You won’t be able to stop yourself from replaying this multiple times. The hustle was real!

Quote of the day

“The first thought that comes to my mind right now is that I have eternal respect for the Grand Slam winner because it's such a long way. My God, I have the feeling I'm playing this tournament for a year. I'm so exhausted mentally, physically. When you go all the way and win these freaking seven matches, it's just huge.
“I respected the Grand Slam winner before, but now even more because I only did half of the way, a little bit more than half. It seemed to me like, oh my God, you need to be so strong on every aspect to go to the end. That was a great experience for me to learn that. Even though I'm 32, I'm still learning, apparently.
“It showed me when I reflect on this that I'm maybe tougher than what I thought.”
-- Cornet reflects on what turned out to be her career-best Grand Slam experience at this Australian Open

Stats of the day

- For the first time in the history of the Australian Open, three men’s quarter-final matches have gone to a fifth set (via Enrico Maria Riva).
- Stefanos Tsitsipas’ straight-sets triumph over Jannik Sinner on Wednesday means the Greek has now won all five Grand Slam quarter-finals he has contested so far in his young career.

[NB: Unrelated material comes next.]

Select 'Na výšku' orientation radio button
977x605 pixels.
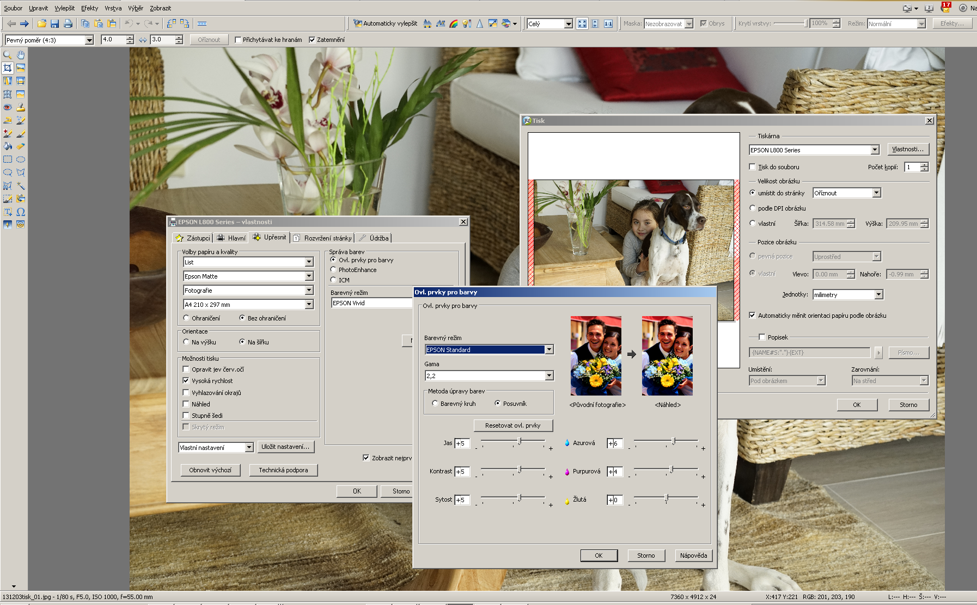tap(186, 342)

Impressive!
- Tsitsipas hit 30 winners against Sinner, converted 4/4 break points and won 79 percent of the points on his first serve and 60 percent on his second.
- With Sinner's elimination, this Australian Open becomes the first Grand Slam event without a first-time Slam men's or women's singles semi-finalist since the 2013 French Open (via Ben Rothenberg).
- Medvedev has come back from two sets to love down for just the second time in his career.
- Swiatek hit a total of seven double faults through her opening four matches at Melbourne Park but struck a whopping 12 in her three-hour quarter-final victory over Kanepi on Wednesday.
- Swiatek improves to 30-2 against players ranked outside the top 30 at Slams.
- Barbora Krejcikova and Katerina Siniakova have reached their third consecutive Australian Open doubles semi-final together with victory over Caroline Dolehide and Storm Sanders on Wednesday.
- With her title victory alongside her compatriot De Groot on Wednesday, Van Koot now owns 20 wheelchair doubles Grand Slam titles.